Recipe courtesy of:
Chef: Andrew Zimmerman
Serving for 4 people
4 pieces of 12 ounce flat iron steaks
12 fingerling potatoes, cut in half lengthwise
1 large turnip, peeled and cut into 1 ½ inch disks, ¼ inch thick
2 clusters of miatake mushrooms, cut into 8 slabs, ¾-1 inch thick
8 knob onions, trimmed, to 2 ½ inches long and cut in half lengthwise
2 cups of rendered duck fat
2 cloves of garlic, in the skins
8 sprigs of thyme
1 recipe coffee soil (recipe follows)
1 recipe béarnaise sauce (recipe follows)
First make the coffee soil and set it aside (it will keep for several days).
In a small sauce pan combine the potatoes, half of the thyme, the garlic and duck fat.
Heat the duck fat to a gentle simmer and cook the potatoes until just tender. Drain the potatoes and reserve the duck fat.
At least 1 hour before cooking, season the steaks with salt and pepper.
Pre heat the grill (gas or better yet…hard wood charcoal).
Make the béarnaise and keep it in a warm place.
Lightly oil the grill and put the steaks on to cook. They will take about 6-8 minutes per side depending on how hot your fire is. Cook them to 125 degrees Fahrenheit and let them rest on a rack for at least 5 minutes before serving.
While the steaks are cooking heat a large sauté pan. Add three tbsp. of the reserved duck fat and start arranging all of the vegetables in the pan cut sides down. (This will help encourage even browning.) Add the other half of the thyme and season them with salt and pepper. Cook the vegetables until they are lightly browned and cooked through.
Arrange the vegetables and steaks on four dinner plates. Scatter some of the coffee soil around the steaks and serve the béarnaise on the side.
250 grams of granulated sugar
250 grams of almond flour
150 grams of all-purpose flour
60 grams of cocoa powder
50 grams of coffee grounds
200 grams of butter, melted
20 grams of kosher salt
Preheat oven to 300 degrees Fahrenheit. Combine all ingredients in a bowl and mix well with hands. Spread evenly in a pan and bake for 12-15 minutes. Cool completely before grinding in a food processor.
For the reduction:
2 medium shallots, minced
¼ cup of dry white wine
¼ cup of white-wine vinegar
10 crushed black peppercorns
4 large sprigs of fresh tarragon
Salt to taste
For the sauce:
10 ounces (2 ½ sticks) of good-quality unsalted butter
3 large egg yolks
3 tablespoons of water
Salt and freshly ground pepper to taste
3 tablespoons of finely chopped tarragon
To make the reduction: Combine the shallots, wine, vinegar, peppercorns, and tarragon in a heavy-based saucepan and simmer over medium high until 2 tablespoons of liquid remains.

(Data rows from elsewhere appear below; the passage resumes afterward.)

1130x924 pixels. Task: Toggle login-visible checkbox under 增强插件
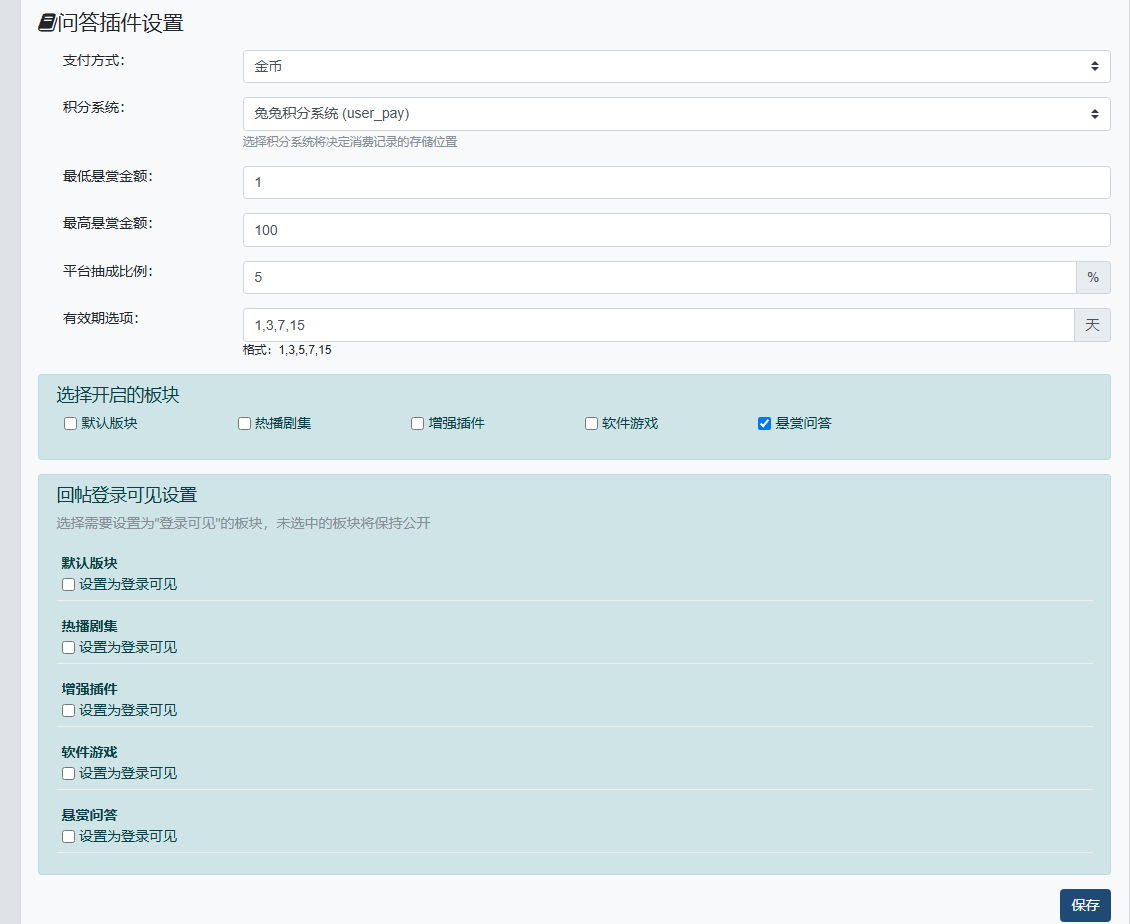(69, 711)
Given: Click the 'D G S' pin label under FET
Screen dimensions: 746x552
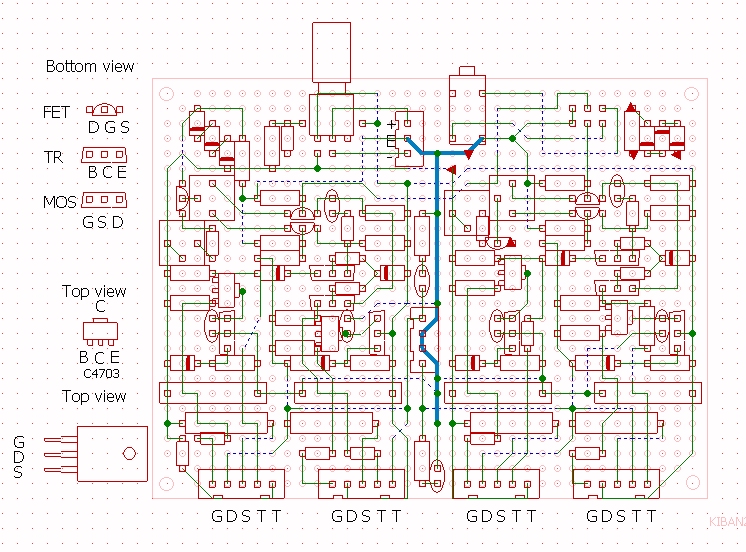Looking at the screenshot, I should click(108, 129).
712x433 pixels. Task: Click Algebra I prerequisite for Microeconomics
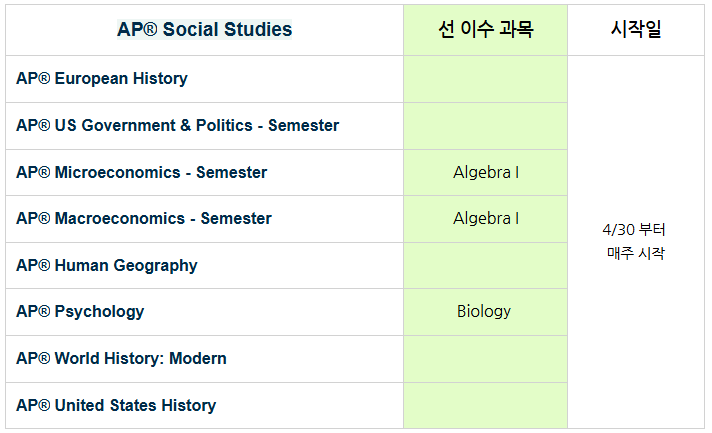coord(485,173)
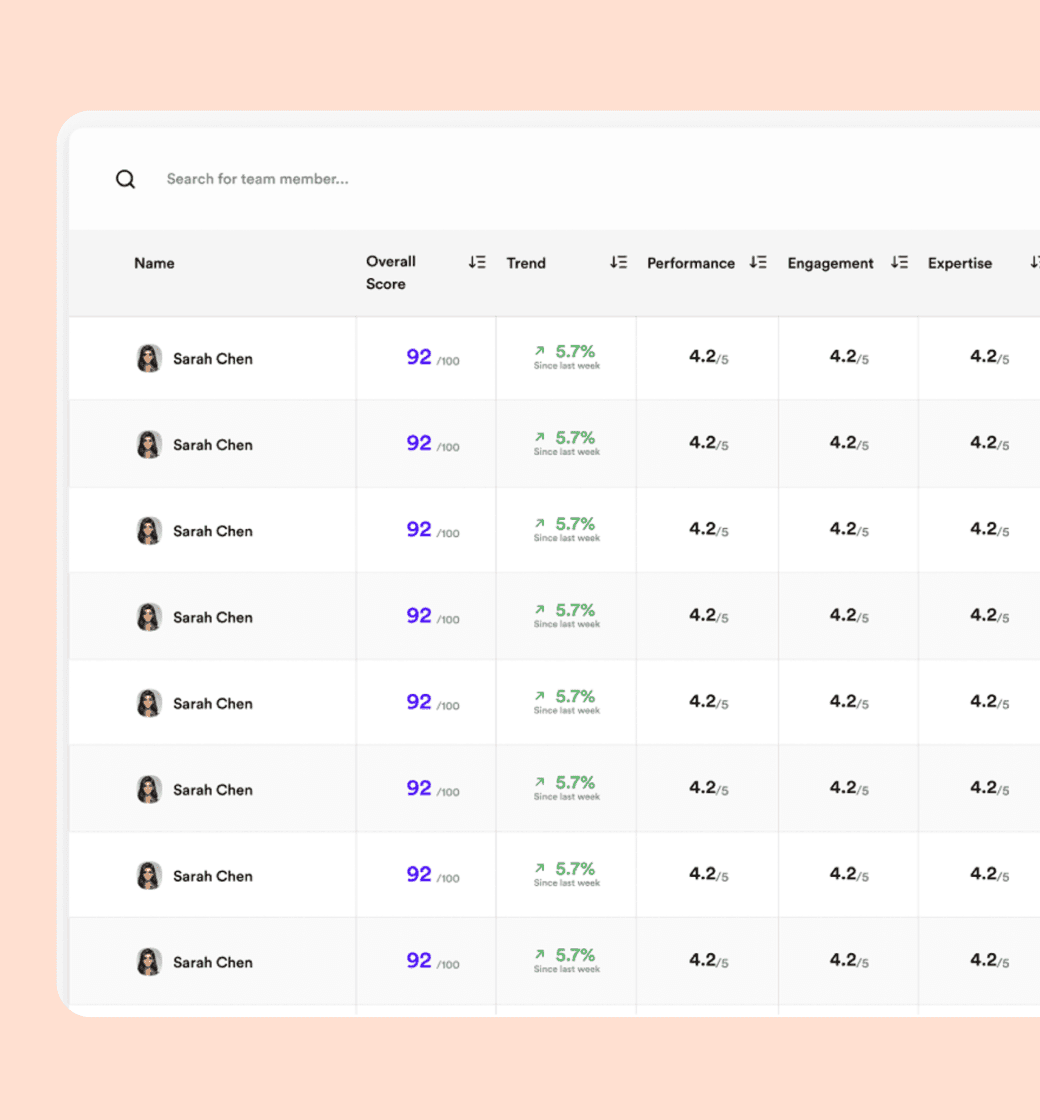Sort the Performance column
The width and height of the screenshot is (1040, 1120).
click(758, 262)
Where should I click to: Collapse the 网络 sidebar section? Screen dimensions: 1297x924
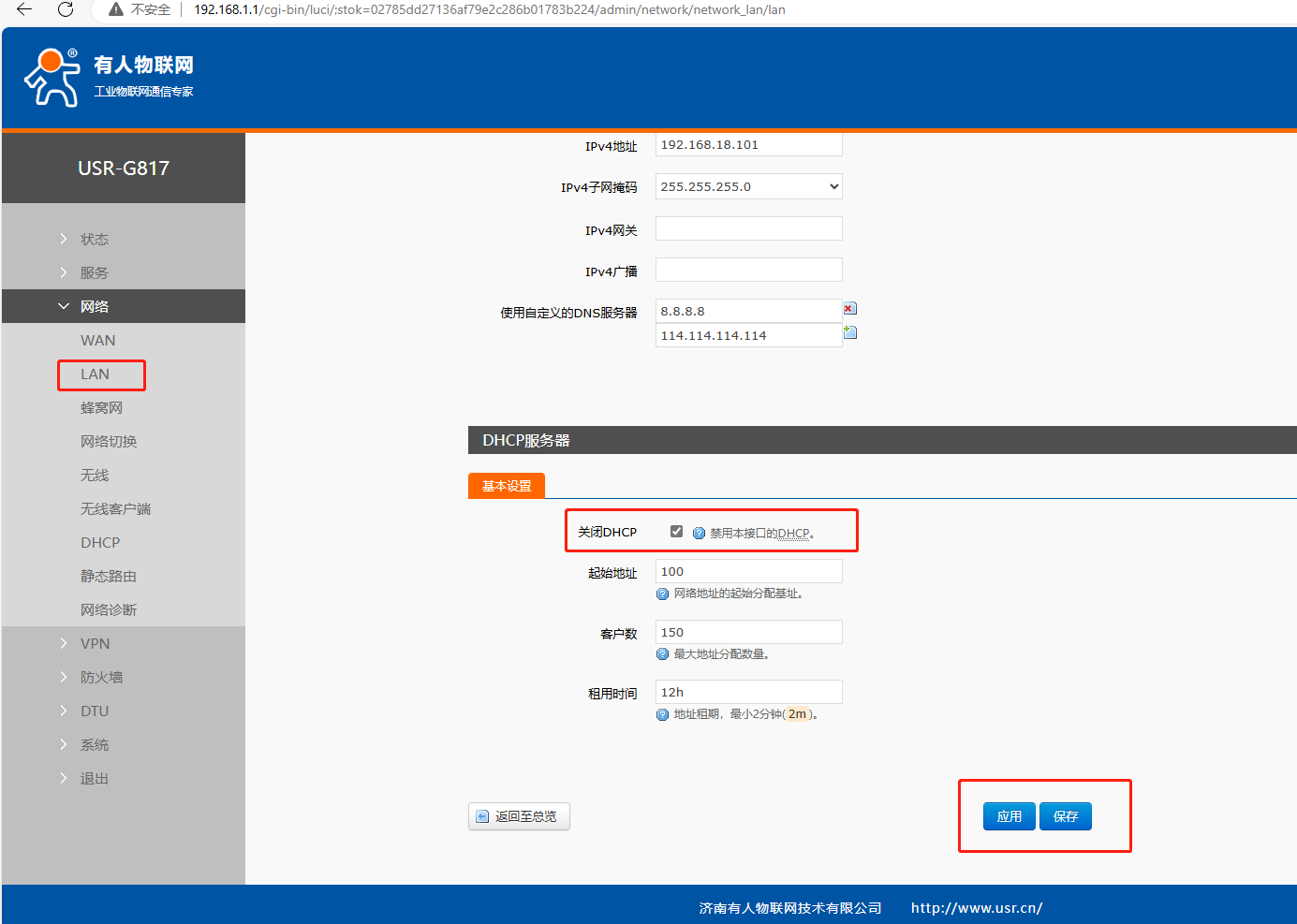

Strain and discard the solids.
To make the sauce: In a heavy-based saucepan, melt the butter. Simmer it rapidly for at least 10 minutes; the water will evaporate and the milk solids will coagulate on the bottom and sides of the pan. Let the melted butter sit for a few minutes so the solids will fall to the bottom. Skim off the foam on top and then either decant the golden liquid, leaving the solids behind, or pour the melted butter through a cheesecloth-lined strainer.
Put the eggs and water in a heavy-duty metal mixing bowl (you'll have to hold it by one edge with a kitchen towel over a pot of simmering water). Off the heat, whisk the eggs and water for 30 seconds, whipping in lots of air. Cook the sabayon, whisking constantly and scraping the bowl, until thick and voluminous. The whisk will leave tracks that hold for a few seconds. At this point, take it off the heat and whisk rapidly for 30 seconds to cool it slightly. Add the clarified butter a little at a time, whisking constantly. Be sure the butter isn't too hot or it will break the emulsion.
To finish the sauce, whisk in 1tablespoon of the reduction (or more to taste). Season with salt and pepper. Stir in finely chopped tarragon.